Bahrainis, regardless of the sectarian differences that divide them on other regional issues, also quickly utilised the internet and Facebook to form reaction groups to reject the crown prince’s call.

Nonetheless, the article seems to have achieved its goal of provoking a renewed debate on ossified positions of the major players.

It drew strong support from the US administration and opened the door for serious debate within the Arab world on one hand, but on the other, has managed to draw only a cold response from within Israel.

The US administration, which just a day before the article’s publication was calling on Arabs to do more to support its Middle East peace initiative, welcomed the crown prince’s position and announced that the US Middle East envoy, George Mitchell, would give a speech in Bahrain next week when he arrives in the region as part of a tour that will also take him to Israel.

Mr Mitchell, who will be making his second visit to Bahrain in less than three months, is expected to urge other Arab states to follow Sheikh Salman’s lead.

The Obama administration, which is locked in a disagreement with the Israeli government over the construction and expansion of Jewish settlements in the West Bank and East Jerusalem, has also been pressuring key Arab states to take steps towards improving relations with Israel.

The reaction from Tel Aviv towards the Bahraini crown prince, however, has been less than enthusiastic.

The Jerusalem Post yesterday quoted unnamed Israeli officials who welcomed the Bahraini gesture, but who thought that it would have little effect on the Arab world.

“Gestures by Bahrain would be nice, but don’t necessarily mean anything,” one official was quoted as saying by the paper.

“The question is what influence they would have on any other country, and the answer is none. Obviously it is better than nothing, but moves by Bahrain won’t change anything in Arab public opinion or Arab politics.”

Key opposition groups in Bahrain have also come out against the call.

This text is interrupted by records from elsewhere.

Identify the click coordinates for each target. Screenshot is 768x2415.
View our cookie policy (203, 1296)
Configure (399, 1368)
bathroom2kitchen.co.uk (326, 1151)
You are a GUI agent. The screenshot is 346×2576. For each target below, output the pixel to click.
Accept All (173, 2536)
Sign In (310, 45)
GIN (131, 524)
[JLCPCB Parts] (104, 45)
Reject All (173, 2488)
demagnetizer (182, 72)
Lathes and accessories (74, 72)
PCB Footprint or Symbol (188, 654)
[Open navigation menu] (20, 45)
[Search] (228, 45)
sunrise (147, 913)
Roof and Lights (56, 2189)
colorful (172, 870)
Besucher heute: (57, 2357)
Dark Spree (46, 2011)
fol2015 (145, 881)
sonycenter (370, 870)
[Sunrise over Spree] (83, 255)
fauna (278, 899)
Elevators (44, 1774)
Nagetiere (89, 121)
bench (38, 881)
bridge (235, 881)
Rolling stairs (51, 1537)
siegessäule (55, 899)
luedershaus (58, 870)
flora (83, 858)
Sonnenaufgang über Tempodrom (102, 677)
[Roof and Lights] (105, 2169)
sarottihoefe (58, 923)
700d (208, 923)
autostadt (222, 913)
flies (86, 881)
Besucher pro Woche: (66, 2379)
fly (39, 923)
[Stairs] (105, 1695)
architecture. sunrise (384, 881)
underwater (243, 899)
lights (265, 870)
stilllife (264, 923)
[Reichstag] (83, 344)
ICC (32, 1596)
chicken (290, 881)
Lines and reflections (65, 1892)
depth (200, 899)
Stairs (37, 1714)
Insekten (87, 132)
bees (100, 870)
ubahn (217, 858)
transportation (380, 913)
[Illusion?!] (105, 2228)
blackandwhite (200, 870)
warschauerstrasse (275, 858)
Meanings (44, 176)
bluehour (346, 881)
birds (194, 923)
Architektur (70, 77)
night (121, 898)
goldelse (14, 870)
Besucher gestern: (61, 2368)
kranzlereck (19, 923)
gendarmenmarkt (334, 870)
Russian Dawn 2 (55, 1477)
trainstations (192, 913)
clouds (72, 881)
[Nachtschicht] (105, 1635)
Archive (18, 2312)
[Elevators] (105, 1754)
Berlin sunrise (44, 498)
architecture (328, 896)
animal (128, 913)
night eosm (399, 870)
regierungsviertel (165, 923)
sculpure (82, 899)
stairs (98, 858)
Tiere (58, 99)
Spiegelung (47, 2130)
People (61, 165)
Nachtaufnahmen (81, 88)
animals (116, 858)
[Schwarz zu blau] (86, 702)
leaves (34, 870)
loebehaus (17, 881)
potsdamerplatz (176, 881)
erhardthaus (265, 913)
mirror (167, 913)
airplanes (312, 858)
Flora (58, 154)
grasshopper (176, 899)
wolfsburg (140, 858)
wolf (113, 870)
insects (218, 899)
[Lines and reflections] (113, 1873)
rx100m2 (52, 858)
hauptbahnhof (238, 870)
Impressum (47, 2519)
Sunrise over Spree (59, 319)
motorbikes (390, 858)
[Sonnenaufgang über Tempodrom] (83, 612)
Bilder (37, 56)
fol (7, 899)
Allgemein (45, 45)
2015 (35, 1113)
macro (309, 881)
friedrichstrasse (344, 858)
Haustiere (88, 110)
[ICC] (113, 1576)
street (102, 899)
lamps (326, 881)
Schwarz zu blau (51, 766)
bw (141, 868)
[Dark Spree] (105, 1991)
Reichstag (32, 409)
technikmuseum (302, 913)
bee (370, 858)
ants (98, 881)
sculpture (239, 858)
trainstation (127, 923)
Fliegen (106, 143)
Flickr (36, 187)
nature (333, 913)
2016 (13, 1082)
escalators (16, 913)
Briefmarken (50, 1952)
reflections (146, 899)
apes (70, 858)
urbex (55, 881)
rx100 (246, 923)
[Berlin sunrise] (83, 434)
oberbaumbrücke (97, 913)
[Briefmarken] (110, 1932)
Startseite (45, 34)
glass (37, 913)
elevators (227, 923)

The Leftist National Democratic Action Society (Waad) issued a statement on Monday that said it rejected attempts to improve relations with Israel, describing the case of Palestinian territory as one of occupation and ethnic cleansing that cannot be resolved through a public relations campaign.

“The message that must be sent to the occupying state and its citizens is that there will be no peace without the return of the rights of the Palestinian, the return of the refugees to their land and the defeat of the racist Zionist project,” the statement said.

Bahrain is a pro-western state and serves as home to the US navy’s 5th Fleet Command. However, the small Gulf island was the scene of scores of angry protests during the US invasion of Iraq and Israel’s wars on Lebanon in 2006 and Gaza this year.

Bahrain also has a Jewish community of about 40 people, representing the only Jewish presence in any of the six Gulf states and one of the world’s smallest. It also houses the only synagogue in the Gulf.

Last year Bahrain appointed a Jewish woman, Huda Ezra Ebrahim Nonoo, to be its ambassador to Washington – a first for an Arab country, just a few years after she and another relative were appointed to the Bahraini Consultative Assembly.

The Arab states have supported the 2002 peace initiative introduced by Saudi Arabia to the Arab League, which called for peace with Israel if it withdraws to the 1967 borders.

In 2005, Bahrain closed down its boycott office, which oversaw the enforcement of the Arab League decision to boycott Israeli goods, ahead of signing its free trade agreement with the United States.